A Transformação da Paternidade

“Antes eu exercia a paternidade a três ‘P’: procriar, proteger e prover. Eu não sabia cuidar.”

Antes do diagnóstico de câncer da minha esposa, minha visão de paternidade se limitava a esses três “P”. Eu acreditava que cumprir esses papéis era o suficiente para ser reconhecido como homem pela sociedade. No entanto, a necessidade de cuidar da minha esposa durante o tratamento e, posteriormente, dos meus filhos sozinho, fez com que eu percebesse a importância de aprender a cuidar.

O Diagnóstico e a Redefinição da Paternidade

“Eu acho que o diagnóstico separa uma paternidade que antes era exercida a três ‘P’: procriar, proteger e prover.

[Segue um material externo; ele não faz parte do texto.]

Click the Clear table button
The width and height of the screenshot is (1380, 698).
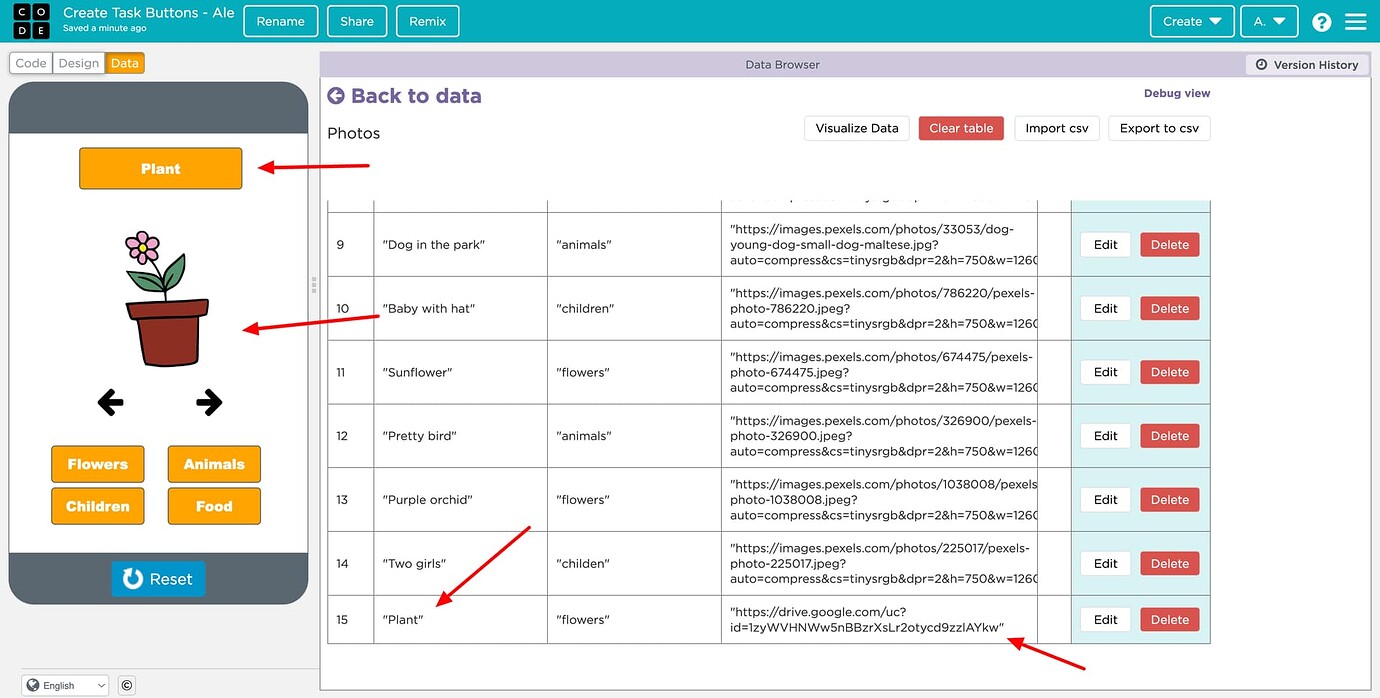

Isso era a definição do ‘se eu faço isso eu me reconheço como homem, me reconhecem como homem’. Para mim, ali tinha um conflito muito grande: ‘Eu vou cuidar deles, eu preciso cuidar dela, só que como eu cuido? Eu não sei cuidar’.”

O impacto do diagnóstico de minha esposa em minha visão de paternidade foi imenso. Eu me vi diante do desafio de aprender a cuidar, algo que nunca havia feito antes. Esse processo de aprendizado começou com pequenas ações diárias, como acordar mais cedo para preparar o café da manhã e chegar mais cedo do trabalho para estar presente na rotina das crianças.

A Magia do Cuidado

“Só que quando você se coloca nessa posição de cuidado algo mágico acontece. Eu falo que a gente se apaixona. É uma troca. Você dá amor e você recebe amor. E nessa troca eu me apaixonei pelos meus filhos, pela minha esposa.”

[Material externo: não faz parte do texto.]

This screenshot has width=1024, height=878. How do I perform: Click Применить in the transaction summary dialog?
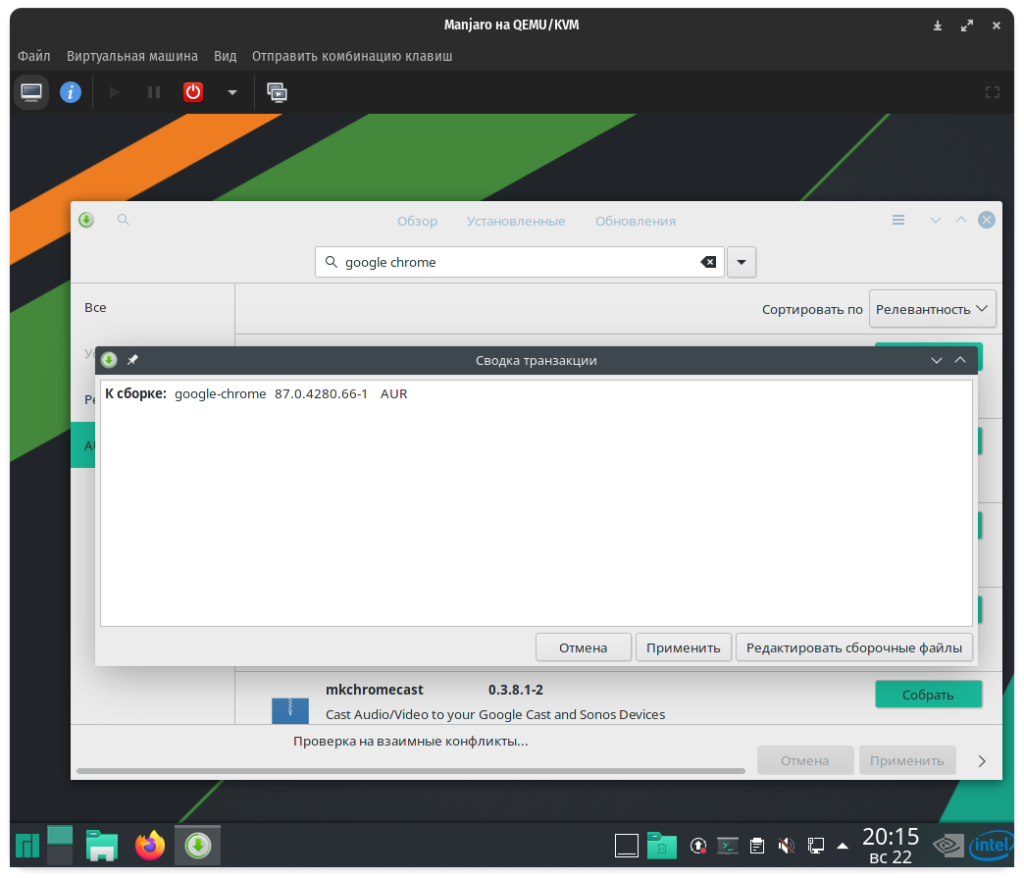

Ao me colocar na posição de cuidador, descobri uma conexão emocional profunda com meus filhos e com minha esposa. Através das pequenas ações diárias de cuidado, eu descobri um novo nível de amor e vínculo.

A Realização do que Estava Perdendo

“Eu não tinha consciência quando estava vivendo isso, mas hoje eu vejo o quanto eu estava perdendo uma parte importante da minha vida por estar preocupado em prover, em cuidar da casa nesse sentido de trabalhar muito para poder dar o que eu achava que era melhor para minha família. E a gente vai fazendo isso no automático porque era isso o que era esperado de mim como homem pela sociedade. Se eu faço isso eu tô cumprindo meu papel.”

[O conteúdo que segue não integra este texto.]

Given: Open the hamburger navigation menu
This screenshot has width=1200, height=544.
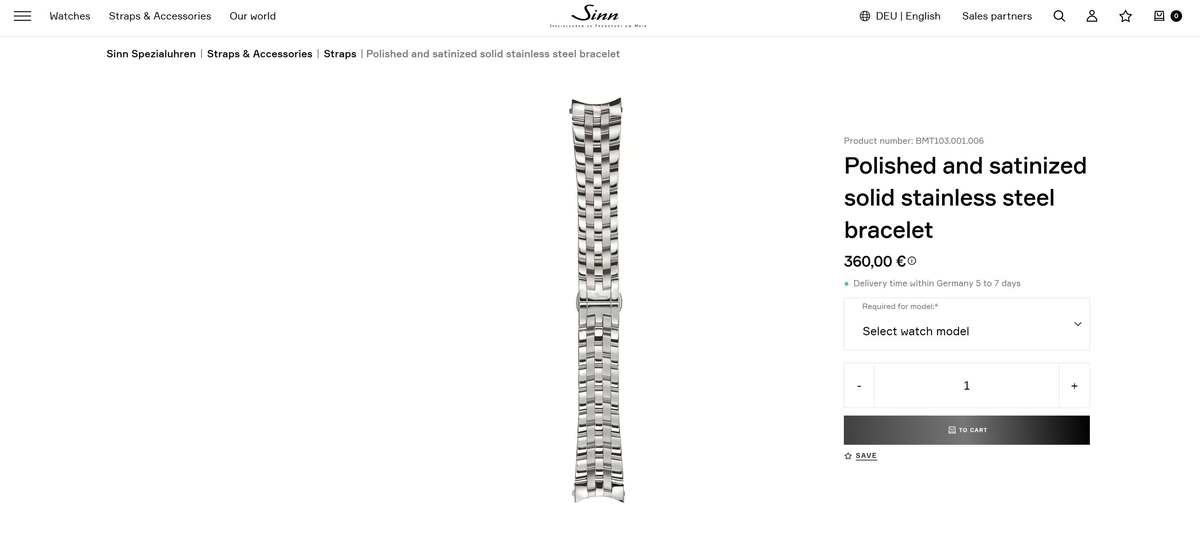Looking at the screenshot, I should 22,16.
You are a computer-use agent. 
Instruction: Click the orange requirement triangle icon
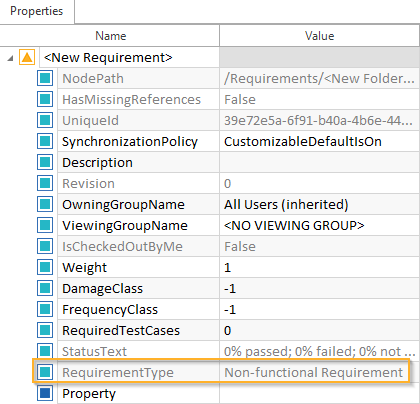[x=27, y=57]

Refletindo sobre o passado, percebo que minha preocupação em prover financeiramente para a família me fez perder momentos importantes de conexão e cuidado. Eu estava vivendo no automático, seguindo o que a sociedade esperava de mim como homem, sem realmente estar presente para minha família.

A Jornada de Autoconhecimento e Redefinição de Valores

“Quando eu me coloco nesse lugar de cuidado e penso no pai que eu quero ser, eu também passo a questionar que homem que eu sou. Porque antes de ser pai eu sou homem e o homem que eu aprendi a ser não dava conta de viver aquilo. Não dava conta de vivenciar o luto que eu estava vivendo, não dava conta de cuidar das crianças. Eu tive que aprender mesmo.”

Foi essencial questionar e redefinir minha masculinidade para me tornar o pai que desejo ser. Reconheço que o homem que eu era antes não estava preparado para lidar com o luto e com o cuidado diário dos meus filhos. Essa jornada de autoconhecimento me levou a rever valores e comportamentos enraizados.

A Importância do Tempo e da Presença

“Tem uma frase que diz que ‘Não importa o tempo, o que importa é a qualidade’. Eu não sei. Eu acho que importa o tempo sim. Temos uma questão de ter mais tempo, mais tempo presente no presente. Porque muitas vezes a gente está junto e tá com a cabeça em outros lugares, mas acho que o vínculo com as crianças, especificamente, se dá no cuidado, nas pequenas coisas do dia a dia.”

Refletindo sobre a importância de estar presente de forma qualitativa e quantitativa, percebo que o vínculo com meus filhos é construído nas pequenas ações diárias e na presença constante, não apenas em momentos grandiosos ou planejados.

A paternidade pode ser transformadora. Ao aprender a cuidar e a estar presente, descobri novas formas de amor e redefini minha masculinidade. Minha história nos lembra da importância do cuidado como uma condição humana essencial e da necessidade de questionar e romper com padrões de masculinidade impostos pela sociedade.